Many of us have heard of the so-called Digital Natives / Immigrants divide (if not, read Digital Natives: Fact or Fiction?). In this post, David White, a researcher at Technology-Assisted Lifelong Learning (TALL), an award-winning e-learning research and development group in the University of Oxford, introduces us to an alternative distinction: that of Digital Visitors and Residents.
At TALL, we have been taking a close look not at what technologies our students use but at how they use them. We found that our students could not be usefully categorised as Digital Natives or Digital Immigrants – i.e. this distinction does not help guide the implementation of technologies, it simply provides the excuse that “some people ‘just don’t get it’ which is why your new approach has failed so badly…”

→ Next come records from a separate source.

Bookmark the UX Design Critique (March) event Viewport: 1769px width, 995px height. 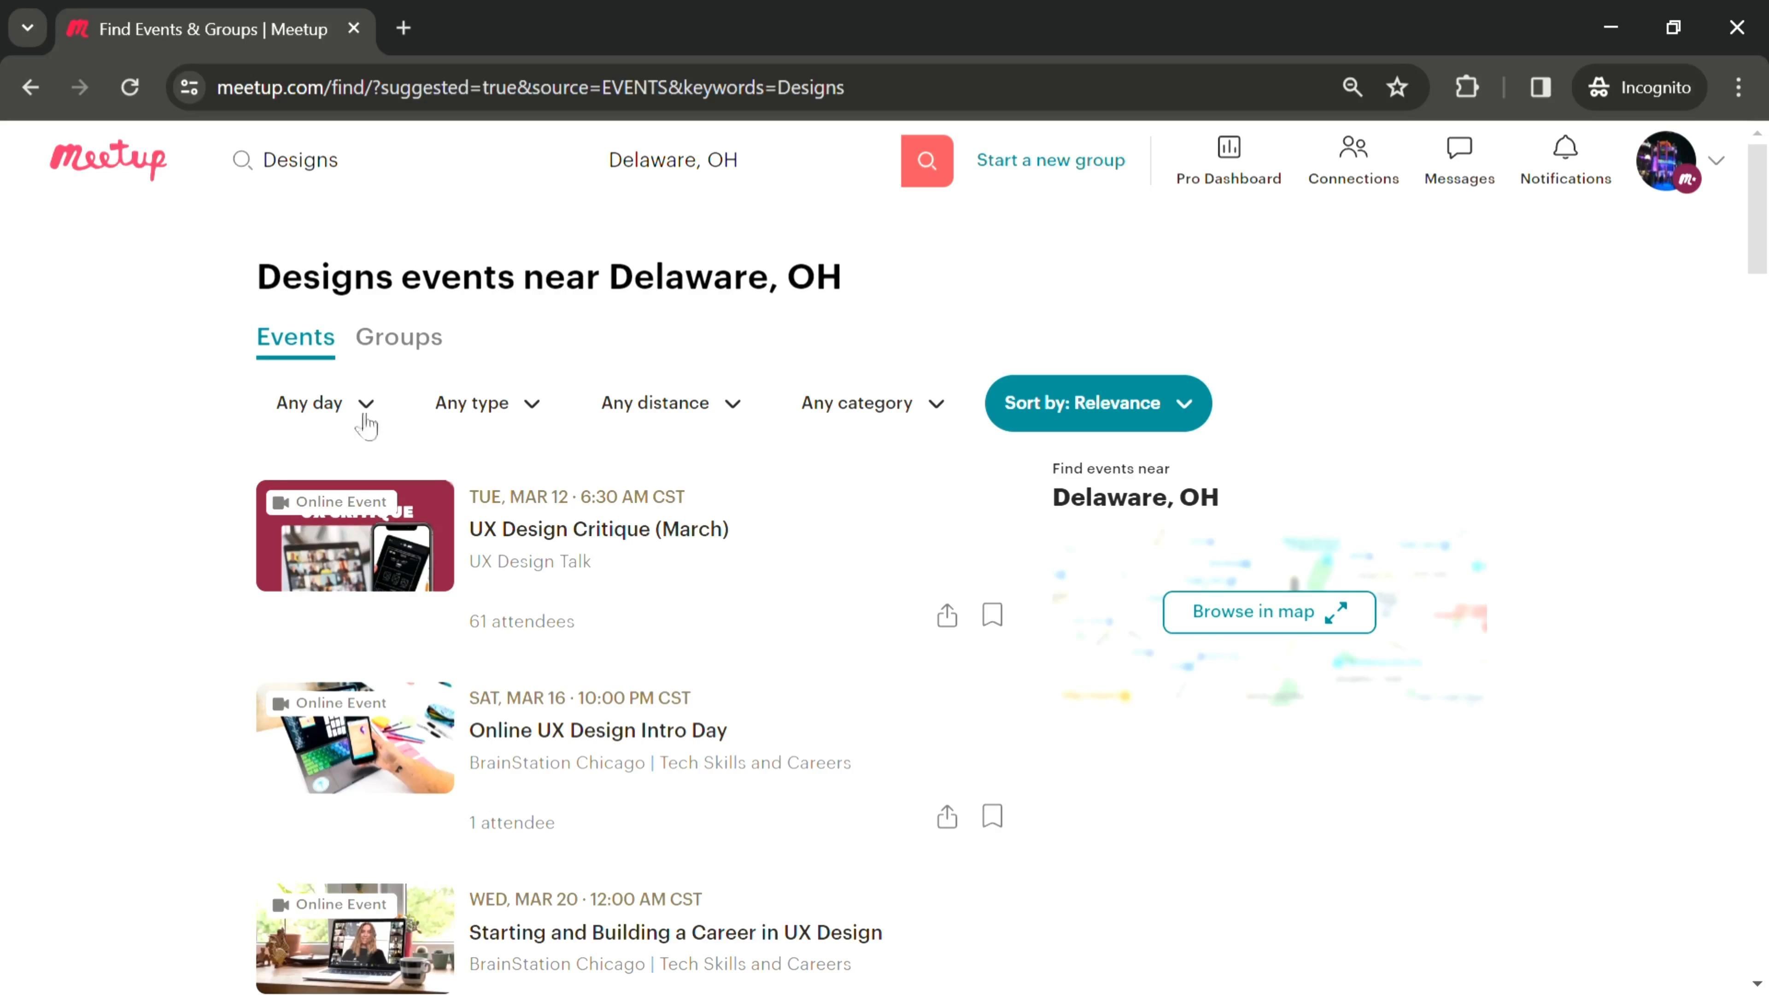click(x=992, y=615)
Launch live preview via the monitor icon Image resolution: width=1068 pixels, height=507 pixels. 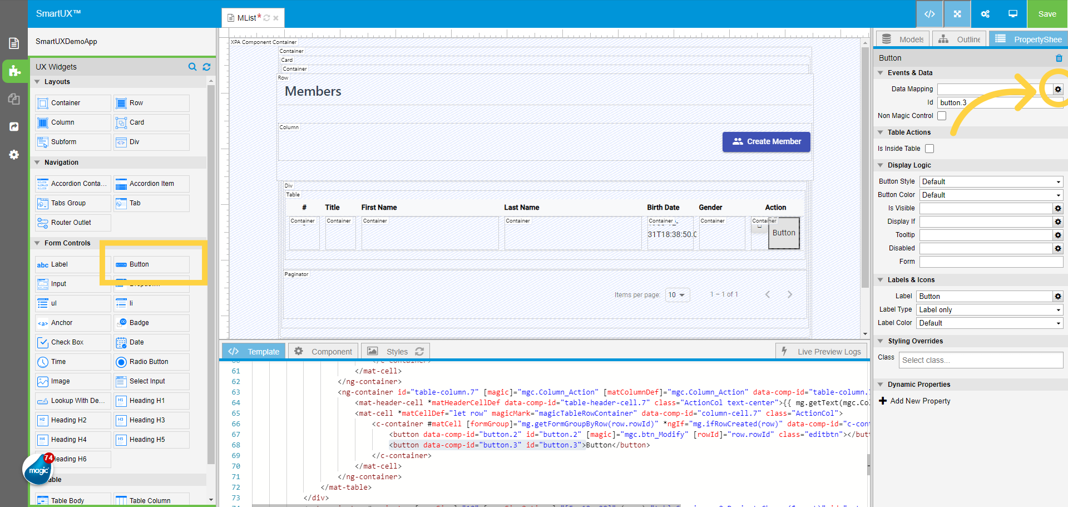pos(1012,14)
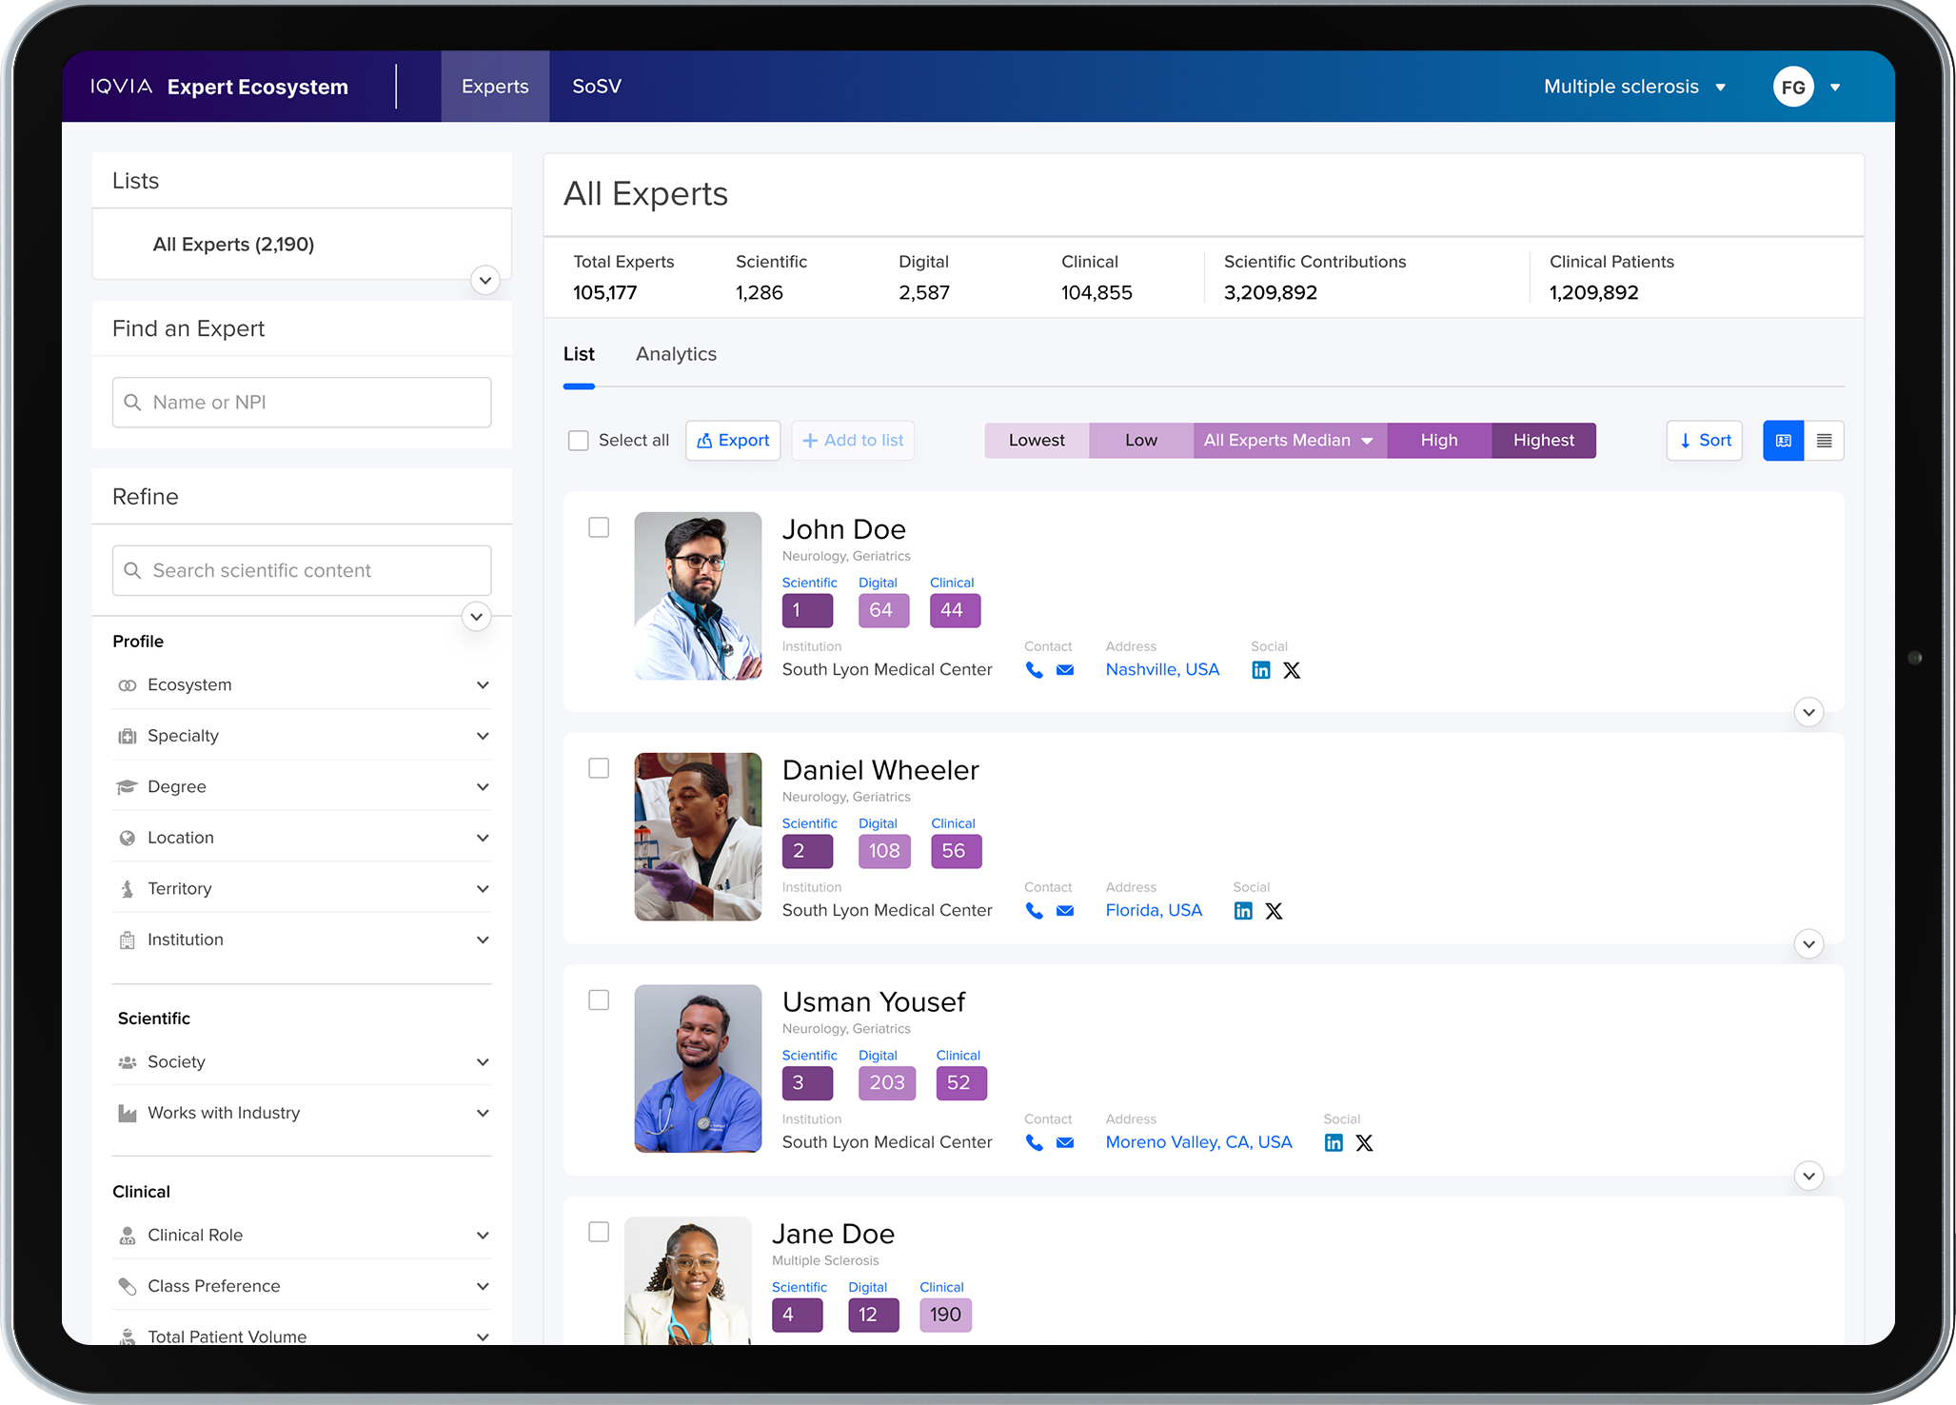Click John Doe's phone contact icon
The image size is (1956, 1405).
(1035, 670)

Anyway, our students’ appropriation of online services did not seem to follow a simple pattern based on skill level. It seemed to depend on whether they saw the web as a ‘place to live’ or as a collection of useful tools. This underlying motivation led us to outline two main categories of distance learning student.

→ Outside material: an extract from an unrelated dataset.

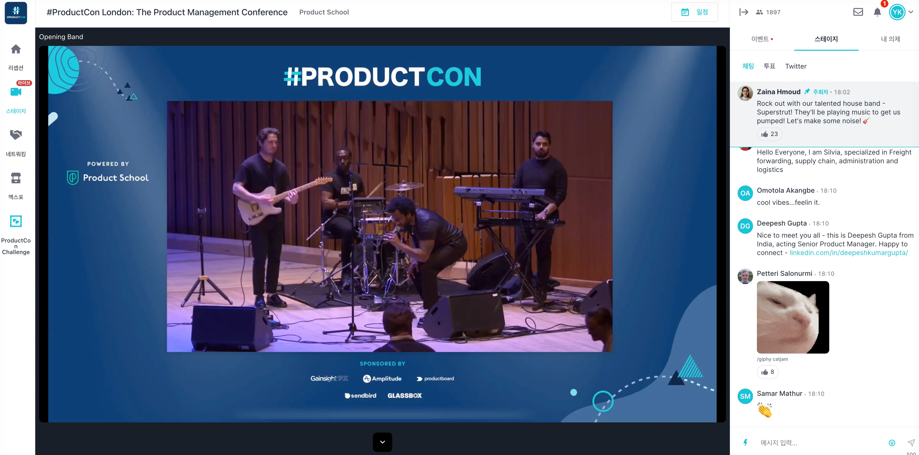Go to the live Stage camera icon

click(x=16, y=92)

The resident is an individual who lives a percentage of their life online. The web supports the projection of their identity and facilitates relationships. These are people who have a persona online which they regularly maintain. This persona is normally primarily in a social networking sites but it is also likely to be in evidence in blogs or comments, via image sharing services etc. The Resident will, of course, interact with all the practical services such as banking, information retrieval and shopping etc but they will also use the web to socialise and to express themselves. They are likely to see the web as a worthwhile place to put forward an opinion. They often use the web in all aspects of the of their lives; professionally, for study, and for recreation. In fact, the resident considers that a certain portion of their social life is lived out online. The web has become a crucial aspect of how they present themselves and how they remain part of networks of friends or colleagues.